▶ [What is being asked]:
Return all the records, each one exactly as given.

▶ [Given records]:
+--
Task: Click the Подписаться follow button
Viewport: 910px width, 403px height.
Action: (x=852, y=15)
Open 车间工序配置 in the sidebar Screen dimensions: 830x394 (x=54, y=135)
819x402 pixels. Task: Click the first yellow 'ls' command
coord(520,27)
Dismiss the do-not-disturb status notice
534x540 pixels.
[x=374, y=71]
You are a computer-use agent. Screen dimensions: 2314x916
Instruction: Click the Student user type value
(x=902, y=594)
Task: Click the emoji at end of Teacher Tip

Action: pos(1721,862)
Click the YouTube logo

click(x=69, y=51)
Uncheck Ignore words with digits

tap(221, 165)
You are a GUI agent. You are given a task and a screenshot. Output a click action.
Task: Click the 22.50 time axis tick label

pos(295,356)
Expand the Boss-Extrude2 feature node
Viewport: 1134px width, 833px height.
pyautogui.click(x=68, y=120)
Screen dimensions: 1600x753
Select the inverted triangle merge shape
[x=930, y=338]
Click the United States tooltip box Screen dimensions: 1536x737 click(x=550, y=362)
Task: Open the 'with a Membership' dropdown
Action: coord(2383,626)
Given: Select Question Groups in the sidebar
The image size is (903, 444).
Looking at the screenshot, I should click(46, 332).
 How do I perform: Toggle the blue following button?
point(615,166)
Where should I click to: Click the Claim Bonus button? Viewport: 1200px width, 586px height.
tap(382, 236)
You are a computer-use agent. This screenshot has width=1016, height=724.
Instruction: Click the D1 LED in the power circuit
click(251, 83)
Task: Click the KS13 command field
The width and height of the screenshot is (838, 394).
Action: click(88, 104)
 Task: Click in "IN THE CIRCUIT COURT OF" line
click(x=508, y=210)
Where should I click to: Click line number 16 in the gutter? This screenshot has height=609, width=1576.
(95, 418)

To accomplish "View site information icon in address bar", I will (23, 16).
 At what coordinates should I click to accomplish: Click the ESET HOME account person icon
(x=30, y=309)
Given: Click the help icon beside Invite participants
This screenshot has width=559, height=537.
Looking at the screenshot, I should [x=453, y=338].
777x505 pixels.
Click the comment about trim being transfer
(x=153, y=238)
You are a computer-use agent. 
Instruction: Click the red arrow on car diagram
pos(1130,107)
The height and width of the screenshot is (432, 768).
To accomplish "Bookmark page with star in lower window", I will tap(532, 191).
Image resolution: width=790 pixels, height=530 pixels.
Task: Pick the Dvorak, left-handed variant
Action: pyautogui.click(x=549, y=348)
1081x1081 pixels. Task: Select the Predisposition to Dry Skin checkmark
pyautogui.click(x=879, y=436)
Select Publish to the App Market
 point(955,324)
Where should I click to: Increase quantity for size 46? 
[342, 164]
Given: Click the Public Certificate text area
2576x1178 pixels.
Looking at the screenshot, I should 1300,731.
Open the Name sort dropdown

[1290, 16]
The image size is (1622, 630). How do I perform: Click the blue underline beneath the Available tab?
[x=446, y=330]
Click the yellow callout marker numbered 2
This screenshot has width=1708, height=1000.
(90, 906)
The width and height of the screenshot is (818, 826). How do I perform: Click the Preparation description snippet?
+--
▶ [Completed task]:
Task: Click the Подписаться follow button
Viewport: 910px width, 403px height.
Action: (x=852, y=15)
Open 车间工序配置 in the sidebar Screen dimensions: 830x394 (x=54, y=135)
819x402 pixels. Task: Click the first yellow 'ls' command
coord(520,27)
Dismiss the do-not-disturb status notice
534x540 pixels.
[x=374, y=71]
You are a computer-use agent. Screen dimensions: 2314x916
Instruction: Click the Student user type value
(x=902, y=594)
Task: Click the emoji at end of Teacher Tip

Action: pos(1721,862)
Click the YouTube logo

click(x=69, y=51)
Uncheck Ignore words with digits

tap(221, 165)
You are a GUI agent. You are given a task and a screenshot. Output a click action.
Task: Click the 22.50 time axis tick label

pos(295,356)
Expand the Boss-Extrude2 feature node
Viewport: 1134px width, 833px height.
pyautogui.click(x=68, y=120)
Screen dimensions: 1600x753
Select the inverted triangle merge shape
[x=930, y=338]
Click the United States tooltip box Screen dimensions: 1536x737 click(x=550, y=362)
Task: Open the 'with a Membership' dropdown
Action: coord(2383,626)
Given: Select Question Groups in the sidebar
The image size is (903, 444).
Looking at the screenshot, I should click(46, 332).
 How do I perform: Toggle the blue following button?
point(615,166)
Where should I click to: Click the Claim Bonus button? Viewport: 1200px width, 586px height.
tap(382, 236)
You are a computer-use agent. This screenshot has width=1016, height=724.
Instruction: Click the D1 LED in the power circuit
click(251, 83)
Task: Click the KS13 command field
The width and height of the screenshot is (838, 394).
Action: click(88, 104)
 Task: Click in "IN THE CIRCUIT COURT OF" line
click(x=508, y=210)
Where should I click to: Click line number 16 in the gutter? This screenshot has height=609, width=1576.
(95, 418)

To accomplish "View site information icon in address bar", I will (23, 16).
 At what coordinates should I click to accomplish: Click the ESET HOME account person icon
(x=30, y=309)
Given: Click the help icon beside Invite participants
This screenshot has width=559, height=537.
Looking at the screenshot, I should [x=453, y=338].
777x505 pixels.
Click the comment about trim being transfer
(x=153, y=238)
You are a computer-use agent. 
Instruction: Click the red arrow on car diagram
pos(1130,107)
The height and width of the screenshot is (432, 768).
To accomplish "Bookmark page with star in lower window", I will tap(532, 191).
Image resolution: width=790 pixels, height=530 pixels.
Task: Pick the Dvorak, left-handed variant
Action: pyautogui.click(x=549, y=348)
1081x1081 pixels. Task: Select the Predisposition to Dry Skin checkmark
pyautogui.click(x=879, y=436)
Select Publish to the App Market
 point(955,324)
Where should I click to: Increase quantity for size 46? 
[342, 164]
Given: Click the Public Certificate text area
2576x1178 pixels.
Looking at the screenshot, I should 1300,731.
Open the Name sort dropdown

[1290, 16]
The image size is (1622, 630). How do I perform: Click the blue underline beneath the Available tab?
[x=446, y=330]
Click the yellow callout marker numbered 2
This screenshot has width=1708, height=1000.
(90, 906)
The width and height of the screenshot is (818, 826). How do I perform: Click the Preparation description snippet?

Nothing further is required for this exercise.